Get Clearer Code With Underscore.js’s Chaining Syntax

Recently, I was looking for a way to do a task N times in JavaScript (like Ruby's N.times method), which I found (_.times) in the Underscore.js library. This discovery exposed me to an alternate way to call the Underscore methods, using its chaining syntax.
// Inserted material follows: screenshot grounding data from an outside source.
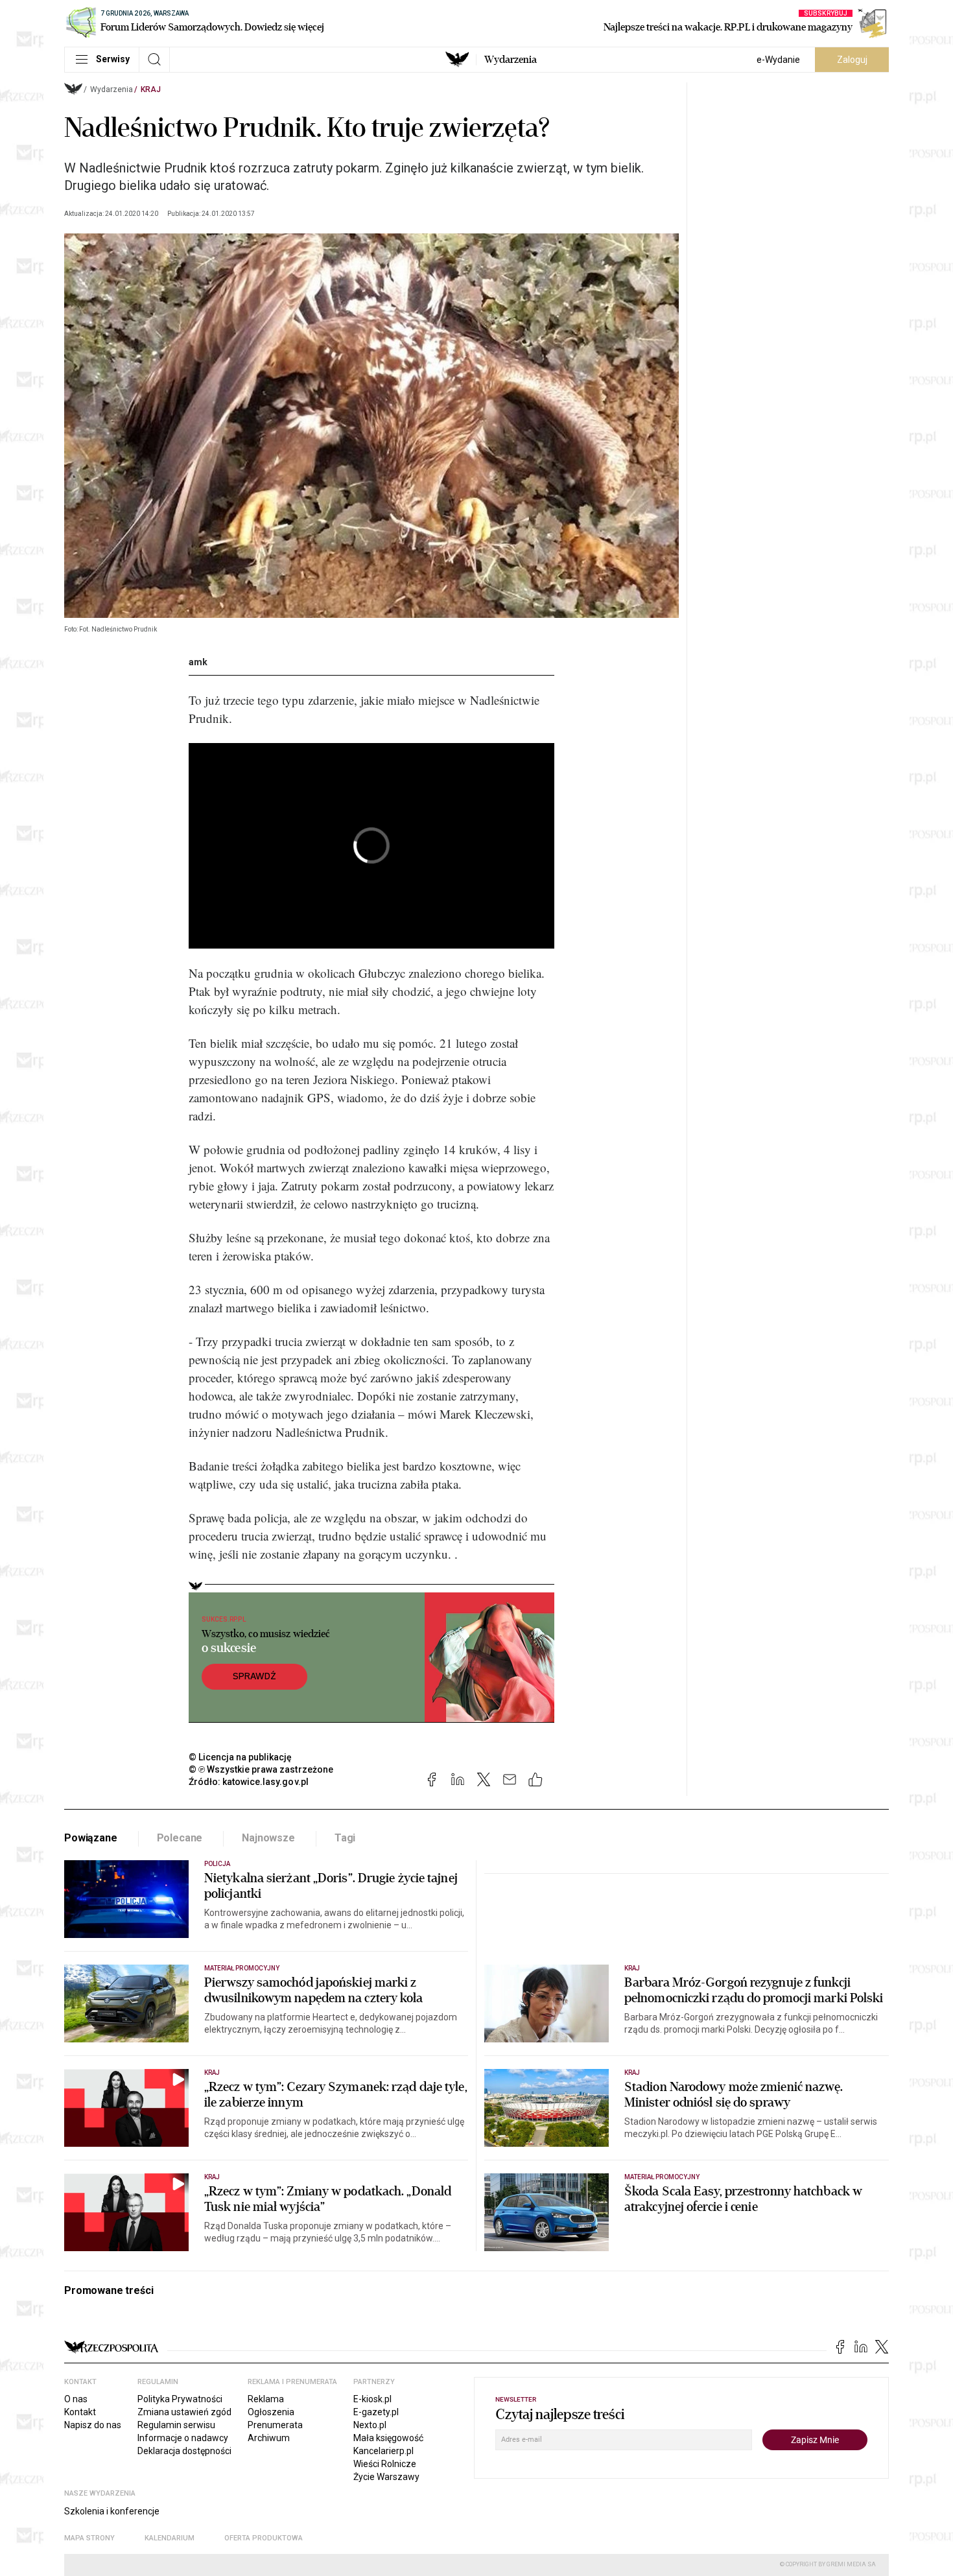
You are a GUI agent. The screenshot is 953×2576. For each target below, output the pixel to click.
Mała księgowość (388, 2438)
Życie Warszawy (386, 2477)
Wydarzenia (510, 59)
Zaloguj (852, 59)
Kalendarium (169, 2538)
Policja (217, 1863)
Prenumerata (275, 2425)
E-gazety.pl (376, 2412)
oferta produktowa (263, 2538)
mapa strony (89, 2538)
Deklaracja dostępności (184, 2451)
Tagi (345, 1838)
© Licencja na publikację (240, 1757)
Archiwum (269, 2438)
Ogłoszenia (271, 2412)
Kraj (151, 89)
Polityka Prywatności (179, 2399)
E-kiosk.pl (372, 2399)
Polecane (180, 1838)
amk (198, 662)
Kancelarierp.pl (383, 2451)
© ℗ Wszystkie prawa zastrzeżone (261, 1769)
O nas (76, 2399)
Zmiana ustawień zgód (184, 2412)
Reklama (266, 2399)
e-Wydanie (778, 59)
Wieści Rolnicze (384, 2464)
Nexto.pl (369, 2425)
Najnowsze (268, 1838)
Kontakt (80, 2412)
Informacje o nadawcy (182, 2438)
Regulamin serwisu (176, 2425)
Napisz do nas (92, 2425)
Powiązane (90, 1838)
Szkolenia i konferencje (111, 2511)
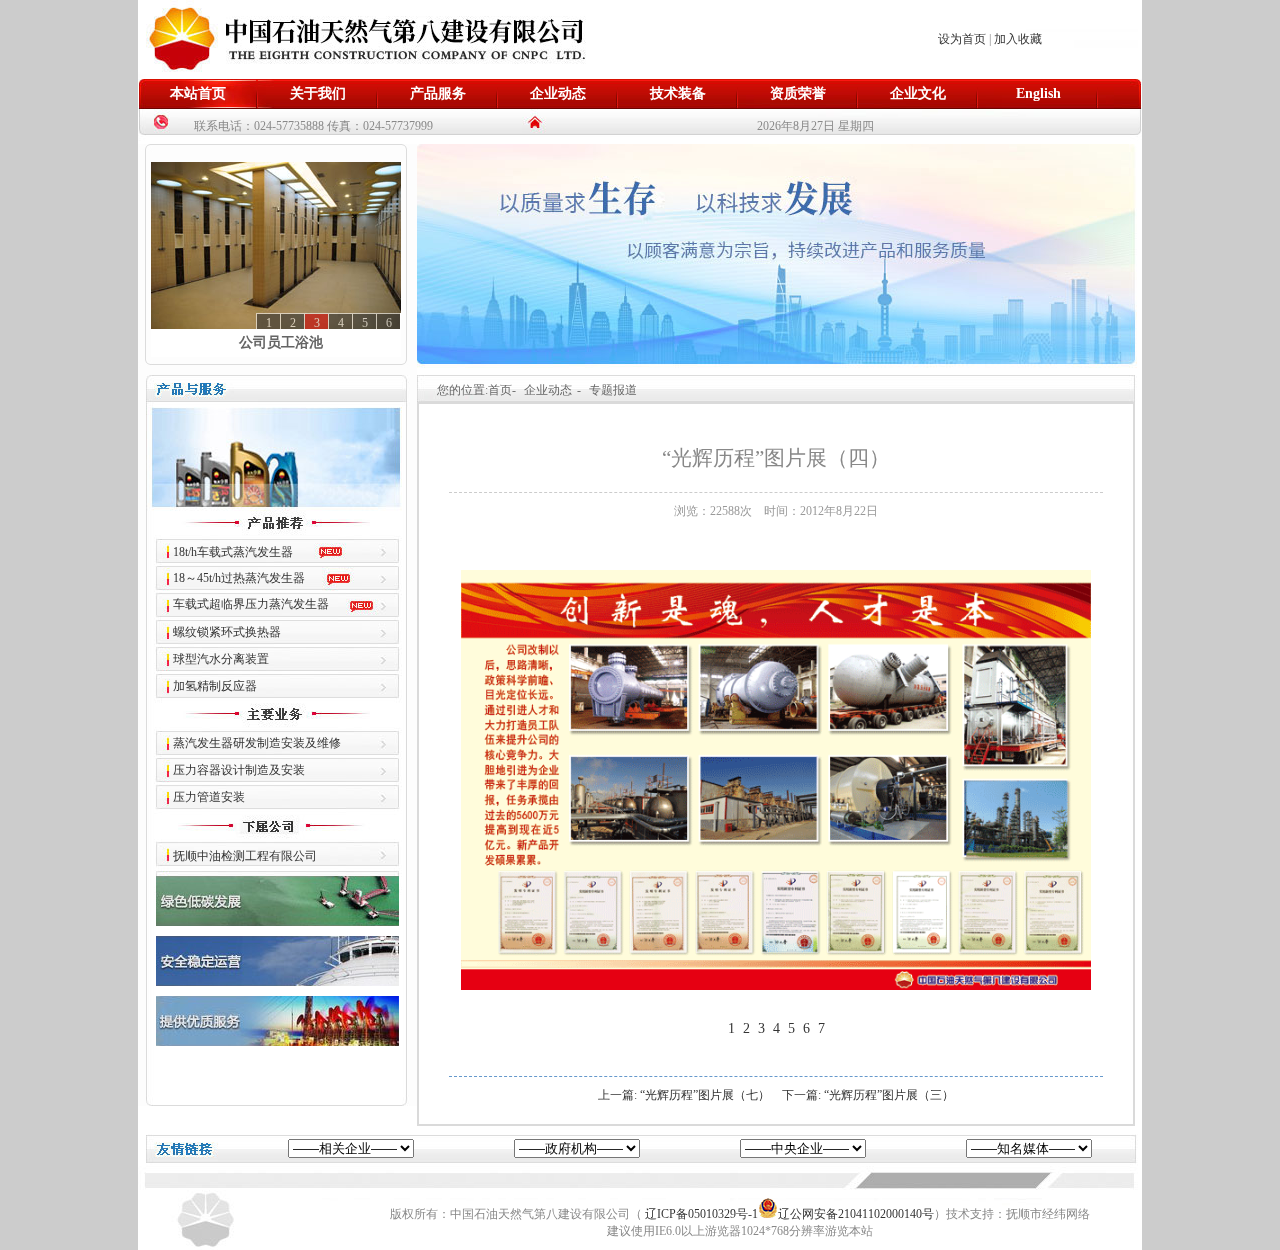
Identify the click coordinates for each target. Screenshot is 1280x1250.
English (1038, 93)
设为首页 (962, 39)
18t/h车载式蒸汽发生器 (233, 552)
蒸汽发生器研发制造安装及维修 (257, 743)
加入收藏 (1018, 39)
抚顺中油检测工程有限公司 (245, 856)
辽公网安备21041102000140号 (856, 1214)
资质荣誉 (798, 93)
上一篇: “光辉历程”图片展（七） (684, 1095)
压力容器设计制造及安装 (239, 770)
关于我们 (318, 93)
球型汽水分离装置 (221, 659)
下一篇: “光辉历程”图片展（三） (868, 1095)
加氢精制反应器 (215, 686)
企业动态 (558, 93)
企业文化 (918, 93)
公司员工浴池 (281, 342)
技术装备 (678, 93)
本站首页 (198, 93)
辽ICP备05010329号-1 (701, 1214)
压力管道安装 (209, 797)
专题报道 (613, 390)
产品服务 (438, 93)
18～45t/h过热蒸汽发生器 (239, 578)
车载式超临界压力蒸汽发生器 (251, 604)
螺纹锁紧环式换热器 (227, 632)
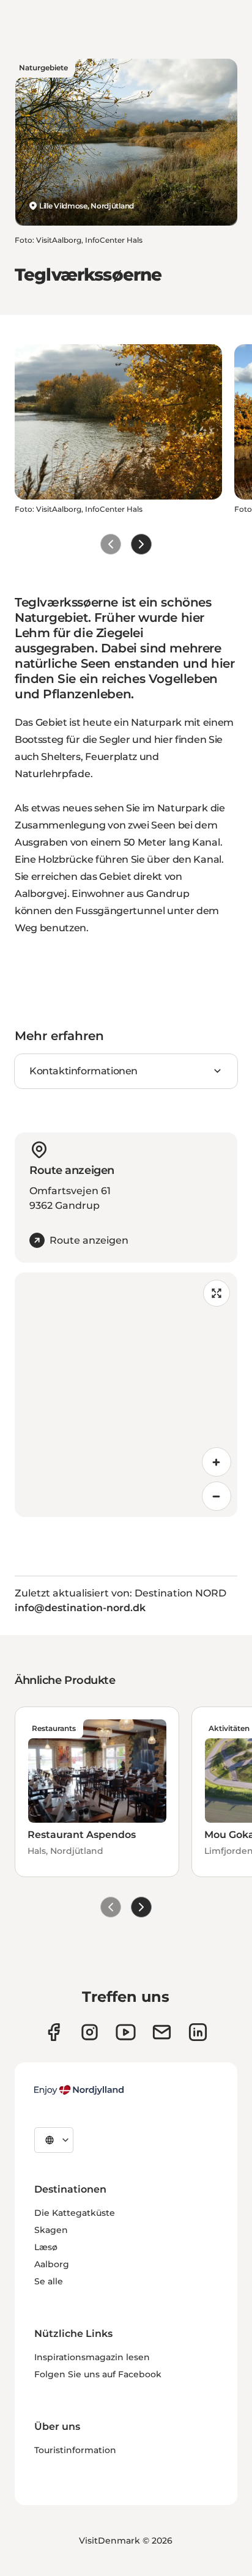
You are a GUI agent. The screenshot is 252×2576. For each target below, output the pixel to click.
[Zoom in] (216, 1462)
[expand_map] (216, 1293)
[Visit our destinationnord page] (198, 2032)
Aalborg (51, 2264)
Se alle (48, 2281)
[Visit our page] (89, 2032)
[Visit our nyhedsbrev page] (161, 2032)
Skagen (51, 2229)
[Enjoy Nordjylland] (79, 2089)
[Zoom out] (216, 1496)
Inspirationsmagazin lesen (92, 2357)
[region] (126, 1394)
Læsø (45, 2247)
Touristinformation (75, 2450)
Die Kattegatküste (74, 2212)
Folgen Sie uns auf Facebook (97, 2374)
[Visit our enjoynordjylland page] (53, 2032)
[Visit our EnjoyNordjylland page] (125, 2032)
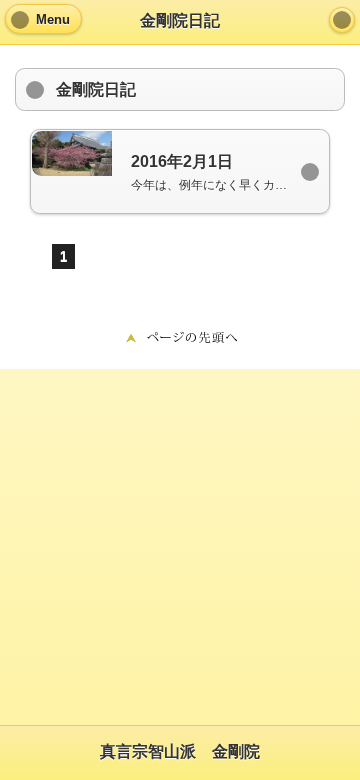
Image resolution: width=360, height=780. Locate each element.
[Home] (342, 20)
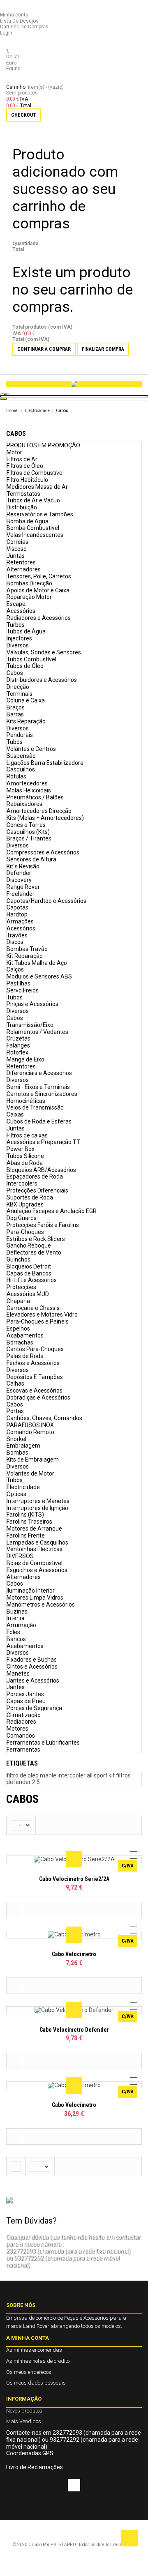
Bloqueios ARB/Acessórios (41, 1170)
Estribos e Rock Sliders (36, 1239)
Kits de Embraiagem (33, 1459)
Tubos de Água (26, 631)
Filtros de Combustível (35, 473)
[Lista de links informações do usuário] (8, 9)
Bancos (16, 1639)
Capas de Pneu (26, 1701)
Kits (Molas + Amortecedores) (45, 818)
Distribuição (22, 507)
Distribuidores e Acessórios (42, 680)
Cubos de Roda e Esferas (39, 1121)
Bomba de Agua (28, 521)
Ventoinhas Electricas (34, 1549)
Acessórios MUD (28, 1294)
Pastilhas (18, 983)
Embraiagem (23, 1445)
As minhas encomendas (34, 2350)
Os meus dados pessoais (36, 2383)
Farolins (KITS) (25, 1514)
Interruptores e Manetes (38, 1501)
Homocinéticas (26, 1101)
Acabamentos (25, 1335)
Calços (15, 969)
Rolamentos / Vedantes (37, 1032)
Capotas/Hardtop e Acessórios (46, 901)
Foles (13, 1632)
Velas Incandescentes (35, 535)
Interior (16, 1618)
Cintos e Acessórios (32, 1666)
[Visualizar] (74, 1859)
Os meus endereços (28, 2372)
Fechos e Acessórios (33, 1363)
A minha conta (27, 2338)
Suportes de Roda (30, 1197)
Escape (16, 604)
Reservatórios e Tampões (40, 514)
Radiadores (21, 1721)
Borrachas (20, 1342)
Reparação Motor (29, 597)
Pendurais (20, 735)
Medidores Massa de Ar (37, 486)
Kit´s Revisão (23, 866)
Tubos (15, 742)
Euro (11, 63)
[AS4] (74, 384)
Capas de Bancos (29, 1273)
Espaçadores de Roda (35, 1176)
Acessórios (21, 611)
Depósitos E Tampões (35, 1377)
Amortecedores (27, 783)
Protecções (21, 1287)
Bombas (17, 1452)
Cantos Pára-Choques (35, 1349)
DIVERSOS (20, 1556)
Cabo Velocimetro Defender (74, 2029)
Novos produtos (24, 2411)
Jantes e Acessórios (33, 1680)
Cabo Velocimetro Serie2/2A (74, 1879)
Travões (17, 935)
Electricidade (37, 410)
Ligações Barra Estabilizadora (45, 763)
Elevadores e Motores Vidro (42, 1314)
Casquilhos (21, 769)
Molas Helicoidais (29, 790)
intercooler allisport (83, 1775)
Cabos (15, 673)
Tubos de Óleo (25, 666)
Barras (15, 714)
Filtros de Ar (22, 459)
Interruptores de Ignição (37, 1508)
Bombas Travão (27, 949)
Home (11, 410)
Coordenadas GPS (29, 2453)
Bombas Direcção (29, 583)
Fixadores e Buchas (32, 1659)
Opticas (16, 1494)
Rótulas (16, 776)
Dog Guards (22, 1218)
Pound (13, 68)
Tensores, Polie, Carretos (39, 576)
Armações (20, 921)
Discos (15, 942)
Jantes (16, 1687)
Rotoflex (17, 1052)
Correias (17, 542)
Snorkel (16, 1439)
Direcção (18, 687)
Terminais (19, 694)
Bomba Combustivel (33, 528)
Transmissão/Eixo (30, 1025)
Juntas (16, 555)
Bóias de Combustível (34, 1563)
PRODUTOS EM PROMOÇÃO (43, 445)
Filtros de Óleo (25, 466)
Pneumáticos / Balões (35, 797)
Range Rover (23, 887)
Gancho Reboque (29, 1245)
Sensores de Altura (31, 859)
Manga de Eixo (25, 1059)
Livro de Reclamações (34, 2467)
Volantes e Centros (31, 749)
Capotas (17, 907)
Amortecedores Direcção (39, 811)
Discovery (19, 880)
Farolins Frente (26, 1535)
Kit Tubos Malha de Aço (37, 963)
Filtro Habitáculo (27, 480)
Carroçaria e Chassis (33, 1308)
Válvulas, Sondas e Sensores (44, 652)
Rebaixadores (24, 804)
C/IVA (128, 1866)
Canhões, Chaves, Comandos (44, 1418)
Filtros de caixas (27, 1135)
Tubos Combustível (31, 659)
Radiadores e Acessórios (39, 618)
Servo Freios (23, 990)
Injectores (19, 638)
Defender (19, 873)
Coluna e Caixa (26, 700)
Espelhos (18, 1328)
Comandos (21, 1735)
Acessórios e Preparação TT (43, 1142)
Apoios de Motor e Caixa (38, 590)
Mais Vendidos (23, 2421)
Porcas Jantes (25, 1694)
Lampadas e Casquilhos (37, 1542)
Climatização (24, 1715)
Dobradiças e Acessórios (38, 1397)
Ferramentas (23, 1749)
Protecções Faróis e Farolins (43, 1225)
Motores (17, 1728)
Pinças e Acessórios (32, 1004)
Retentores (21, 562)
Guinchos (18, 1259)
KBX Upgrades (25, 1204)
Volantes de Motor (30, 1473)
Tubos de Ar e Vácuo (33, 500)
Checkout (23, 115)
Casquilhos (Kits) (28, 832)
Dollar (12, 57)
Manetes (18, 1673)
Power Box (21, 1149)
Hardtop (17, 914)
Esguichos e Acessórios (37, 1570)
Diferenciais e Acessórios (39, 1073)
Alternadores (24, 569)
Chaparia (18, 1301)
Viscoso (17, 549)
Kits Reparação (26, 721)
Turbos (16, 625)
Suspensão (21, 756)
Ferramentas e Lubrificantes (43, 1742)
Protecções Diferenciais (37, 1190)
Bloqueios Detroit (29, 1266)
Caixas (15, 1114)
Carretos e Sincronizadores (42, 1094)
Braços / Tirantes (29, 838)
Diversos (18, 645)
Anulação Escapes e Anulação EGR (52, 1211)
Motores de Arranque (34, 1528)
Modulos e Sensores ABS (39, 976)
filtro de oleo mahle (32, 1775)
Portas (15, 1411)
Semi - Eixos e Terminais (38, 1087)
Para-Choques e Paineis (38, 1321)
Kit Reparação (25, 956)
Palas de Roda (25, 1356)
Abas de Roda (25, 1163)
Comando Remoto (30, 1432)
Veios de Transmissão (35, 1107)
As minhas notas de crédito (37, 2361)
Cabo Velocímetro (74, 1954)
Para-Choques (25, 1232)
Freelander (21, 894)
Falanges (18, 1045)
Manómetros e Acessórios (41, 1604)
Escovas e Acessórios (34, 1390)
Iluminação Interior (31, 1590)
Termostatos (23, 493)
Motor (14, 452)
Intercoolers (22, 1183)
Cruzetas (18, 1038)
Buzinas (17, 1611)
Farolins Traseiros (29, 1521)
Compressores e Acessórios (43, 852)
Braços (16, 707)
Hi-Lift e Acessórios (32, 1280)
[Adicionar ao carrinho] (14, 1910)
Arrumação (21, 1625)
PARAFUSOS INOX (30, 1425)
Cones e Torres (26, 825)
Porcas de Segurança (34, 1708)
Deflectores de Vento (34, 1252)
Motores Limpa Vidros (35, 1597)
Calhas (15, 1383)
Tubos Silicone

If you do a lot of work with Backbone, this syntax will be familiar. In Backbone, you can call many of the Underscore methods on models and collections:

bookCollection.each( function(model) {   console.log( model.get('name') ); }); // >> 'American Gods' // >> 'Anansai Boys' // >> 'Coraline' 

But what might not be obvious is that if you want to iterate over an object with Underscore, you can do the following:

_(["American Gods", "Anansi Boys", "Coraline"]).each( function(book) {   console.log(book); }); // >> 'American Gods' // >> 'Anansai Boys' // >> 'Coraline' 

Which is the same as doing this:

_.each(["American Gods", "Anansi Boys", "Coraline"], function(book) {   console.log(book); } // >> 'American Gods' // >> 'Anansai Boys' // >> 'Coraline' 

This becomes beneficial if you're working on a Backbone project and have a non-Backbone object that you want to iterate over. Going from collection.each(function(){}) to _.each(objs, function(){}) can be jarring, while _(objs).each(function(){}) is less confusing due to its similiarity.